Port Ellen Maltings – Wer bekommt noch was ab?

Auf Islay – und längst auch in Tastings, Foren und Whiskybars – geht das Gerücht um, dass die Mälzerei Port Ellen nur noch Caol Ila füttert. Zeit, mal etwas genauer hinzuschauen – und ein bisschen zu sticheln.

Die heimliche Zentralbank des Islay-Malzes

Port Ellen Maltings ist so etwas wie die Zentralbank des getorften Malzes auf Islay: Hier wird im großen Stil produziert, und wer Zugang hat, ist versorgungstechnisch erst mal auf der sicheren Seite.
Betreiber? Diageo.
Hauptkunden? Ebenfalls Diageo – allen voran Caol Ila und Lagavulin.

Wenn also die Nachfrage nach Islay-Whisky steigt (Spoiler: das tut sie), dann dreht Diageo verständlicherweise zuerst an den eigenen Stellschrauben. Und plötzlich wirkt es, als ob Port Ellen nur noch für Caol Ila produziert – auch wenn die Realität etwas komplexer ist.

Gerücht vs. Realität

Die Kurzversion: Ja, der Trend stimmt – aber die Formulierung ist überzogen.

  • Priorität:
    Diageo-Destillerien wie Caol Ila und Lagavulin werden nach allem, was aus der Branche zu hören ist, klar bevorzugt. Wer zur Familie gehört, steht nun mal zuerst am Buffet.
  • Frühere Kunden:
    Andere Islay-Brennereien, die früher regelmäßig beliefert wurden, finden sich heute deutlich weiter hinten in der Warteschlange wieder – bis hin zu temporären Lieferpausen.
  • Wirkung nach außen:
    Von außen sieht das schnell so aus, als würde Port Ellen nur noch Caol Ila bedienen – faktisch geht es aber um Diageo-internen Vorrang, nicht um eine exklusive Liebesbeziehung.

Wer spürt den Druck am stärksten?

Besonders unangenehm wird es für Brennereien, die stark auf lokal getorftes Islay-Malz gesetzt haben, aber nicht den Diageo-Bonus im Rücken haben. Die müssen sich inzwischen häufiger auf Lieferungen vom Festland verlassen – mit all den logistischen Freuden, die Wind, Wellen und Winter so mit sich bringen.

Ganz ausgeliefert sind sie aber nicht:

  • Eigene Floor Maltings:
    Brennereien wie Laphroaig, Bowmore oder Kilchoman mälzen zumindest einen Teil ihrer Gerste selbst. Das reicht zwar längst nicht für die gesamte Produktion, federt aber Engpässe ab.
  • Plan B: Festland-Mälzereien:
    Andere Brennereien sichern sich über große Mälzereien auf dem Festland ab.

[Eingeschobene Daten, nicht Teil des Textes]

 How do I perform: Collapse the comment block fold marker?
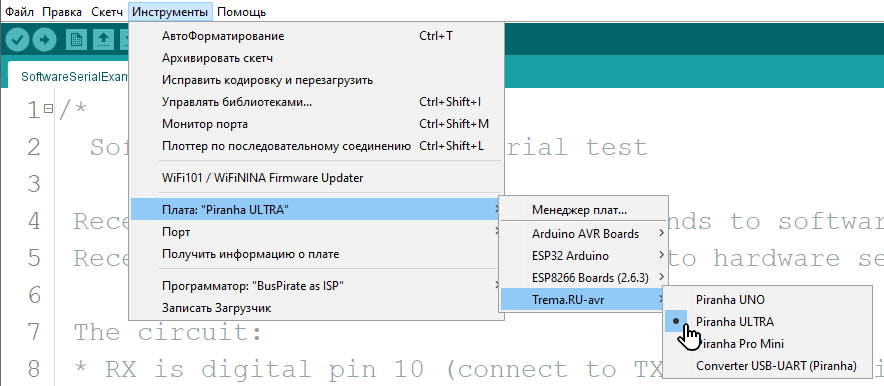(48, 108)
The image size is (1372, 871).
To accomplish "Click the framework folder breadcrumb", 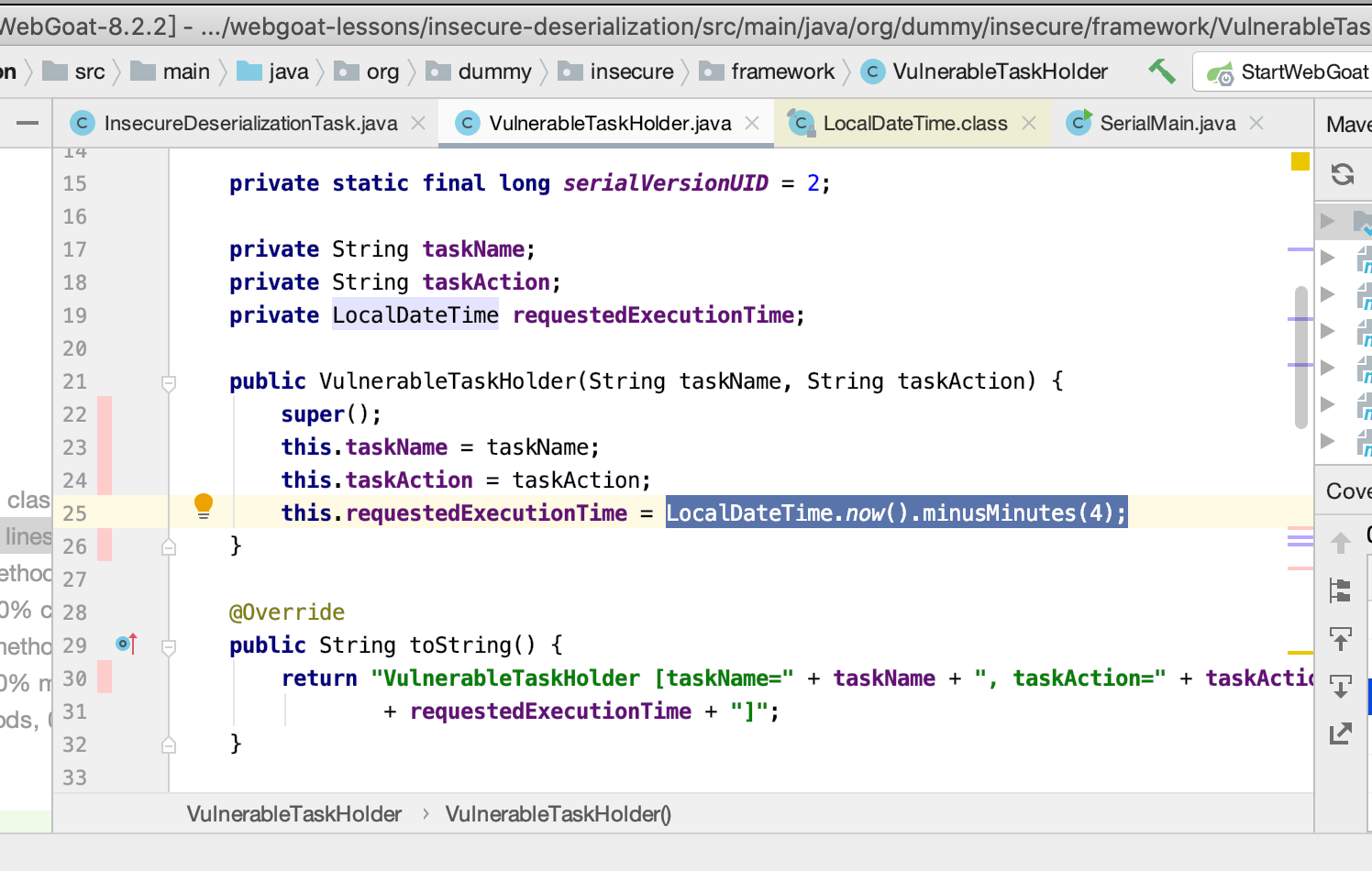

Das ist weniger romantisch als Islay-Seeluft, funktioniert aber - und ist teurer.

Warum das für Genießer spannend ist

Was nach trockener Lieferketten-Theorie klingt, hat handfeste Folgen im Glas:

  • Malz-Herkunft:
    Unterschiedliche Mälzereien, unterschiedliche Torfcharakteristik – allein schon durch Torfquelle, Trocknung und Luftführung in den Kilns. Das kann die Aromatik eines Whiskys subtil verändern.
  • Engpässe & Experimente:
    Wenn der gewohnte Lieferant wackelt, wird plötzlich experimentiert: andere PPM-Werte, andere Röstgrade, andere Bezugsquellen → anderer Geschmack!
  • Story im Glas:
    Hinter einem einfach nur rauchigen Dram steckt immer öfter auch eine ziemlich spannende Logistikgeschichte.

Fazit: Kein Drama, aber durchaus Dynamik

Port Ellen Maltings liefert nicht mehr so selbstverständlich an alle wie früher – und Diageo-Destillerien wie Caol Ila sitzen klar in der ersten Reihe. Andere Brennereien müssen kreativer werden, sowohl bei der Malzbeschaffung als auch bei der Planung.

Für uns als Whiskyfans bedeutet das: Hinter einem Dram von Islay steckt heute nicht nur eine Geschichte von Torf und Tradition, sondern auch eine von Lieferketten, Prioritäten und cleverem Ressourcenmanagement. Und ganz ehrlich: Ein bisschen Drama hinter den Kulissen macht die nächste Flasche nicht weniger spannend.